I pushed my hair away from my face to welcome the air that cooled the sweat on the back of my neck. I was pissed, but my attention was diverted by the hand on my shoulder. I turned right when D was going down. I sagged under his weight before Draken was there, scooping him up.

D looked like a porcelain doll, pale and vulnerable in his sooty white robes and vampire bitten skin. I smoothed the curls off his forehead. He didn’t stir at my touch.

“I have a place we lay him down to rest, if you trust me,” Draken offered.

That was a question I found difficult to answer. We need to talk and my stomach growled, warning me that I couldn’t put off eating any longer. I didn’t want to drag D around and for some reason; this place instilled a great deal of calm. Maybe it had to do with the portraits of the gods.

I licked my dry lips. “Yeah, sure, but I’m going with you.”

A ghost of a smile hinted at his lips. “I wouldn’t expect less from you.”

“There’s no reason to trust any of this. The last medic you entrusted him with killed him. You put an innocent young man in harm’s way.”

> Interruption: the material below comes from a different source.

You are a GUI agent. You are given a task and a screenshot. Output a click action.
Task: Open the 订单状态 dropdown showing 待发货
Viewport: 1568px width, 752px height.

At Draken’s raised eyebrow, I knew I let something important slip. D died on the table, but he wasn’t dead now, thanks to me, the Shadow Puppeteer. I ignored the look he gave me.

“Your Diablo is far from innocent. He might be suffering from amnesia, but World Congress thinks he’s special and from what I’ve seen, I think he is too.”

Did that mean Draken saw D heal someone? I didn’t like the fact that he now held him. If he walked through a transmitted doorway, I’d never be able to follow them. The first time I met D, he was being kicked around by street thugs. D wasn’t a threat to anyone. His sympathy wouldn’t allow it.

“You’re not giving me a reason to trust you or these people.”

In truth, I didn’t want a reason to trust anyone here, but this place gave me one. It felt just like the cave where the gods were encased in stone, only brighter. One of the gods, or maybe all of them, crossed through these halls at least once. Their energy still resided here.

Draken’s tone suggested annoyance. “You’re in the house of believers. They aren’t going to do anything to him.”

I didn’t need to ask believers of what. I wonder how the robed man would feel if he knew Khaos was loose.

The walk was short. We made it around one corner and a few doors down, before the robed man opened a door for us. I followed Draken into a Victorian room that reminded me a little too much of the Dutch Gamer’s quarters, though it lacked the strange skin canvas paintings. It was just enough to make my chest ease from the tight squeeze.

I stood by the door as Draken laid D on the bed. The robed man began lighting candles and incense. D needed medical attention, not spiritual attention, but I couldn’t walk him into a hospital with World Congress looking for us. I had so many questions to ask D ; however, there was so little time for all this.